Il Festival di Sanremo si chiude con grandi soddisfazioni anche per i salentini

SANREMO – La 68esima edizione del Festival della canzone italiana ha regalato grandi emozioni anche ai Salentini, in gara tra i big.

Vittoria sudata per Fabrizio Moro ed Ermal Meta, dopo il rischio eliminazione per un presunto plagio del testo che per una notte intera ha tenuto i fan con il fiato sospeso. Meta, nato in Albania, all’età di 13 anni si è trasferito a Bari con la madre, il fratello e la sorella: ed è lì che la sua famiglia lo attende per festeggiare la vittoria. Parafrasando il testro della loro canzone, ai due fuoriclasse le accuse di aver copiato “non hanno fatto niente”, adesso è tempo di festeggiare.

Ha stappato anche il brindisino Antonio Calò, in arte Bungaro (insieme ad Ornella Vanoni e Pacifico): la canzone dell’inedito trio, dal titolo “imparare ad amarsi”, si è aggiudicata il riconoscimento «Sergio Endrigo» alla migliore interpretazione.
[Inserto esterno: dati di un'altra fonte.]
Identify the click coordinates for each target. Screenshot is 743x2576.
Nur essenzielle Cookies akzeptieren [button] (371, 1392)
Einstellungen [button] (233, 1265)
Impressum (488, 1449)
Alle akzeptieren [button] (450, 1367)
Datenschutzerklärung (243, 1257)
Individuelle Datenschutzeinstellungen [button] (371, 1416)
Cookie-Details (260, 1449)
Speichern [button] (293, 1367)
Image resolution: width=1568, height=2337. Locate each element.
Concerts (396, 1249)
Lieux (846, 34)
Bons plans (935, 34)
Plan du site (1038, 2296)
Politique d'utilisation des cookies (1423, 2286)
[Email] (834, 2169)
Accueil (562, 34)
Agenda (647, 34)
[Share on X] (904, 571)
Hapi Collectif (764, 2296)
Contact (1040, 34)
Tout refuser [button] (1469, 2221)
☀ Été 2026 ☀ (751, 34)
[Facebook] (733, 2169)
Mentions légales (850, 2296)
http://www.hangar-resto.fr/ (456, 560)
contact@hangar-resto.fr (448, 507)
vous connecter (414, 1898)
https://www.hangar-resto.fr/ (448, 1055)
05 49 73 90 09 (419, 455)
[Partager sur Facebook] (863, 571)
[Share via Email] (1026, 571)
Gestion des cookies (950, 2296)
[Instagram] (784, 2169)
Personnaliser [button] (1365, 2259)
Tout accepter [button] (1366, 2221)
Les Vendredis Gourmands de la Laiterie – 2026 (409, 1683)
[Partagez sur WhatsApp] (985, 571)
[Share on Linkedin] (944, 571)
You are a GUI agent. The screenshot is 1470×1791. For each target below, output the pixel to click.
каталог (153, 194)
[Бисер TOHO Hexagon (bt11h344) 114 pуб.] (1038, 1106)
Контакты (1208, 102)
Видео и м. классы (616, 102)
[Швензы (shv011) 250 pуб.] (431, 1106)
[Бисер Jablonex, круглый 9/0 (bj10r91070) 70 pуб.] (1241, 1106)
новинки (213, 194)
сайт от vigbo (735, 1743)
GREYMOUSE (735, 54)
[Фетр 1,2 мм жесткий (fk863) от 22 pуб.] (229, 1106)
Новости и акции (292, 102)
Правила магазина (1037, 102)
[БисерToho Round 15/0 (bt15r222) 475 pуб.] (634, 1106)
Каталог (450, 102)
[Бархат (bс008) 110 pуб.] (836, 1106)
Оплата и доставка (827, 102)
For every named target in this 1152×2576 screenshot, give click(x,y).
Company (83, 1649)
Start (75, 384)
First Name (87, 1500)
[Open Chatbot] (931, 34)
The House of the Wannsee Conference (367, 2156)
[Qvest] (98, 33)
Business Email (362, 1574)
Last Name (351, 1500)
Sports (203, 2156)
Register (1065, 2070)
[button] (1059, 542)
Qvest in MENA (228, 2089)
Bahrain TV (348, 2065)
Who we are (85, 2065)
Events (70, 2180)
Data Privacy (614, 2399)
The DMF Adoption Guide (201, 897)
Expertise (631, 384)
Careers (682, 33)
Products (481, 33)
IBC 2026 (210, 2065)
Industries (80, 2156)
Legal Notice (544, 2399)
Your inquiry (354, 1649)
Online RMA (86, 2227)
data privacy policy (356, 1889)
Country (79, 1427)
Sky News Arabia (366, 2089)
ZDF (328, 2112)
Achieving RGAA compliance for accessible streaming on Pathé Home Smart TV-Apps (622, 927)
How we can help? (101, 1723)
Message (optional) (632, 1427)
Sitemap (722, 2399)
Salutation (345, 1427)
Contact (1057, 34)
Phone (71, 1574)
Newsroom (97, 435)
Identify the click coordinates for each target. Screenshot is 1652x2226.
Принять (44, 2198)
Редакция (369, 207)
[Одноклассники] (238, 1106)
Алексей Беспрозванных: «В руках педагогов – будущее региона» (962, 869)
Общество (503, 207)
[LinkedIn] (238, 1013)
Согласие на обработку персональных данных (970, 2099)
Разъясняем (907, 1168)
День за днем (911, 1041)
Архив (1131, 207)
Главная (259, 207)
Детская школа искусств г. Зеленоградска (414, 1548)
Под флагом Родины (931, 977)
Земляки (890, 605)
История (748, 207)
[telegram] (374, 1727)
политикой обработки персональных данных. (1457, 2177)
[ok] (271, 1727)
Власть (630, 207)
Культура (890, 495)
Buono anche il risultato portato a casa dal tarantino Diodato insieme a Roy Paci: la loro canzone dal titolo “adesso” si è piazzatta all’ottavo posto della classifica finale.

Tredicesimo posto, invece, per il tarantino Renzo Rubino che si è esibito nel brano dal titolo “custodire”, portando sul palco i suoi nonni che hanno danzato per tutto il tempo dell’esibizione del nipote. Per la critica un momento davvero emozionante.